You keep your faith, I'll keep mine.


turbobloke

104,058 posts

261 months

Friday 2nd July 2010
quotequote all
G_T said:
turbobloke said:
And then the lab gets procedure wrong or (it happens) labels wrong.

The people doing the actual 'test' which will be a form of electrophoresis are not going to be Harvard post-docs but lab coats who are competent certainly - most of the time - but the impression in general discussion is that this is some kind of infallibility test on guilt when the type and quality of the DNA sample available can limit the accuracy of the test before it's even started. You wonder if Courts have the type of test and its limitations and implications eplained fully, and if so, whether the relevance is fully appreciated. As per PP's post, there will be several people who match a test result at the level of the test who will never be traced in an enquiry since it would be necessary to test everybody.

Which is where the thread started, and no, testing everybody is not a good idea as the law of unintended consequences will arrive at the due moment and even after that some civil servant will leave a few disks on the 1650 from Waterloo.
Electrophoresis is the method not the name of the test... It's been rather a long time since I've done it but It's a "Southern Blot" test I think..

As I've said it's in the millions, I actually think it's hypothetically in the 100s of billions and you don't need to test everybody.
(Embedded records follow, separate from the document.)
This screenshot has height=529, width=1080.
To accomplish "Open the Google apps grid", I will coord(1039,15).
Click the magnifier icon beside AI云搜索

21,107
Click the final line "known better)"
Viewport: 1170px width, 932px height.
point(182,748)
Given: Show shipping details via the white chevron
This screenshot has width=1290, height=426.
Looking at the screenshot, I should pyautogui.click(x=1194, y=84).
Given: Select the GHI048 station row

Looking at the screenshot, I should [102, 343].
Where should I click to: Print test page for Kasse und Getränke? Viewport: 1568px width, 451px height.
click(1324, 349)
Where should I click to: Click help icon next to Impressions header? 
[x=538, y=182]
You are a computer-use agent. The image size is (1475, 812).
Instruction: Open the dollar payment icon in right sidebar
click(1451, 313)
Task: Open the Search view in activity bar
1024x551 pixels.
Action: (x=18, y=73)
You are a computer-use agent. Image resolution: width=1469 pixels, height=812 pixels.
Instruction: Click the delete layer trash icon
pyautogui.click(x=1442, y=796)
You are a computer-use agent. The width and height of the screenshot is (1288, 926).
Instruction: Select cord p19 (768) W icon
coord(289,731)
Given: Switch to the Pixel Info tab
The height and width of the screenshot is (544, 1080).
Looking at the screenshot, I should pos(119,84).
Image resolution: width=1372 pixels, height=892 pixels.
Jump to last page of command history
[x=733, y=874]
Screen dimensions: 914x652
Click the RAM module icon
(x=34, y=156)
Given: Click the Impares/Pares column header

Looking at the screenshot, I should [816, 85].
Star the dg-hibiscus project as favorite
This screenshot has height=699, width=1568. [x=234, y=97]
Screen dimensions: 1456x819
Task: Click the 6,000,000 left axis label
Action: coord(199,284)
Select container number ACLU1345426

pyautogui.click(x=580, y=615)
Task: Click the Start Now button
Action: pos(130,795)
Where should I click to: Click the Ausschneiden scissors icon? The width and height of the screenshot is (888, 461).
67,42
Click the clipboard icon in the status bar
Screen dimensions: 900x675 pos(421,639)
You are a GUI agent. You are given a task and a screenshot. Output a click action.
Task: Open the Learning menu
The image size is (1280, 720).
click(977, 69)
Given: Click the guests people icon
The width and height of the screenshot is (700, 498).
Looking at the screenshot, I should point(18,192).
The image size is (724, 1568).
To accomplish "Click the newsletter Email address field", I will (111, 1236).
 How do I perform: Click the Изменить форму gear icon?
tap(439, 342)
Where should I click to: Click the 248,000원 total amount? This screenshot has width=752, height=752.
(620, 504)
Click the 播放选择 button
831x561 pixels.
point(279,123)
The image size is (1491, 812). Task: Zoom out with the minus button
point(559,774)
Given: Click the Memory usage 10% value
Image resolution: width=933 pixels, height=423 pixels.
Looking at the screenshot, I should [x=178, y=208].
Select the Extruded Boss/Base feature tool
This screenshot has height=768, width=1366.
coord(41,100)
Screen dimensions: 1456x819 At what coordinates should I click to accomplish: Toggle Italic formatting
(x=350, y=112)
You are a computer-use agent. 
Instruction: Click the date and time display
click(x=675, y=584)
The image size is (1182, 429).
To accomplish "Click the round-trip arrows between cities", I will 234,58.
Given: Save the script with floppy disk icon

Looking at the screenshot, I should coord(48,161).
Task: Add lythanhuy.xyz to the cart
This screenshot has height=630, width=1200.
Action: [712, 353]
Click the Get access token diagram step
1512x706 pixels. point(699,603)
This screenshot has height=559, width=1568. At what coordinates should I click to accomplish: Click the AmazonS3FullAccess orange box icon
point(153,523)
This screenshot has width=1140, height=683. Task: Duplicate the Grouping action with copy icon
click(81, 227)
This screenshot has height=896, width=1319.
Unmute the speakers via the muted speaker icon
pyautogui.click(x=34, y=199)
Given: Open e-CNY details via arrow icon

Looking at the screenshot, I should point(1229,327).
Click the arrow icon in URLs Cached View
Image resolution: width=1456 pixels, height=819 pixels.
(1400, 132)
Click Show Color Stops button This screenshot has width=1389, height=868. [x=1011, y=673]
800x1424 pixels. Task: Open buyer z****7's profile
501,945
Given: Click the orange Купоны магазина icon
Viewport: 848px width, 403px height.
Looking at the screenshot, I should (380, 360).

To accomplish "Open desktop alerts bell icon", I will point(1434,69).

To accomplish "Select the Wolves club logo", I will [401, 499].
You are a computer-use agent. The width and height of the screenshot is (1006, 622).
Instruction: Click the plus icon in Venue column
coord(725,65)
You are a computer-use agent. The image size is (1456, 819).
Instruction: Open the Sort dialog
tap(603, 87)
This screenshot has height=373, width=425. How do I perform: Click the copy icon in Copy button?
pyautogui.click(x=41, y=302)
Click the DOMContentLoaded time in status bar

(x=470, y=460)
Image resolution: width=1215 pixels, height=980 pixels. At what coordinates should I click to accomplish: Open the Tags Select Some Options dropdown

Just the accused vs the sample.

You can argue it anyway you like but statistically speaking it is far more accurate than traditional techniques. The greater the accuracy the safer you are as an innocent man.
Whatever arbitrary name is given, the test involves electrophoresis. Call it the whoops test if you wish, it's still electrophoresis.

Just becasue you said before it's in the millions doesn't make it so, you appear not to be differentiating between types of test or sample quality. A paternity test, bearing in mind obvious ethnic aspects, can have a false match probability of about 1 in 100000. Or it can be less vague. At least a negative result is conclusive.

The idea of considering accused vs sample alone is way off the mark as a sole basis of determination since there are a number of individuals who will match but will never be contacted without total coverage of the population. Then there's the nature and quality of the sample. In a Court, DNA evidence can only determine innocence with certainty, not guilt.

http://articles.latimes.com/2008/jul/20/local/me-d...

When DNA from such clues as blood or skin cells matches a suspect's genetic profile, it can seal his fate with a jury, even in the absence of other evidence.

Which shows that lawyers are manipulative or jurors need educating, or both, and for sure there are people including on this thread suffering from the 'CSI Effect'.